Deleted Scenes (8:35; HD) – There are six scenes, including an alternate ending, which were removed or cut down. There’s nothing of significance here but some extra character scenes but nothing that furthered the story, although there is a resolution with the Billy/Natalie relationship at least. The alternate ending isn’t anything special, just an extra moment with Barry Pepper’s character.

Putting it Together (34:59; HD) is a 7-part documentary chronicling the beginnings of the project through filming and release. It’s an extensive look at some behind-the-scenes footage intermixed with your usual cast and crew interviews as they explain the plot or characters.

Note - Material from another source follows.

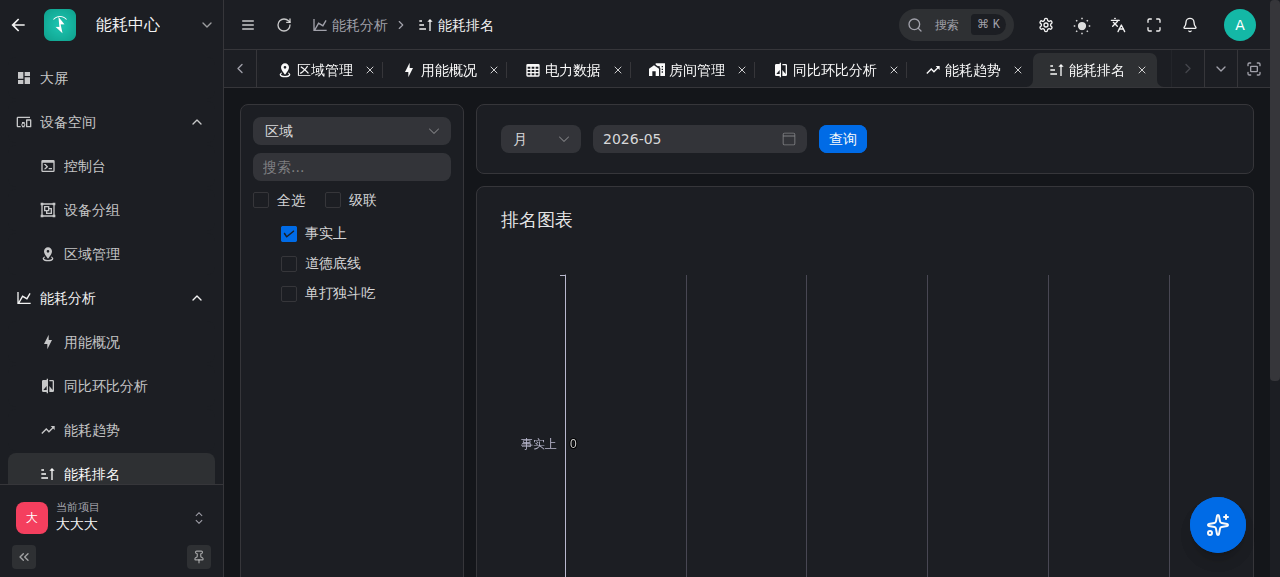The height and width of the screenshot is (577, 1280).
Task: Open the 区域 dropdown selector
Action: 352,131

PreviewsThe East, A Good Day to Die Hard

VIDEO – 4.5/5

Broken City arrives on Blu-ray courtesy of Twentieth Century Fox presented in its original 2.40 widescreen aspect ratio and a decent 1080p high-definition transfer. The film offers some good detail level showing off each nuance of the characters and objects. The black levels are also pretty impressive with nice contrast during both day and nighttime scenes. Although it’s not the best HD transfer I’ve come across, and the lack of film grain doesn’t lend itself to pop off the screen as much, the video is solid and looks good even at home.

AUDIO – 4.0/5

The 5.1 DTS-HD Master Audio track surprisingly was lacking. Although dialogue levels were nice and loud coming primarily from the center speaker, the other elements from the lone car chase to even the occasional gunshot or shattering glass were weak. Ambient noises do come across fairly well through the rear channels, however, so it’s a fine lossless track albeit not quite as dynamic as I had expected from a new release.

OVERALL – 3.0/5

Overall, Broken City had so much potential with a stellar cast and an interesting storyline, unfortunately it never really came together. The plot itself was convoluted and the performances kind of bland although slightly entertaining, leading to an all around forgettable flick. I’m not sure what happened, if it was with the script or while filming, but this should’ve been so much better. The Blu-ray itself has solid video/audio transfers and the 35-minute long making-of documentary is well worth watching just to see the process.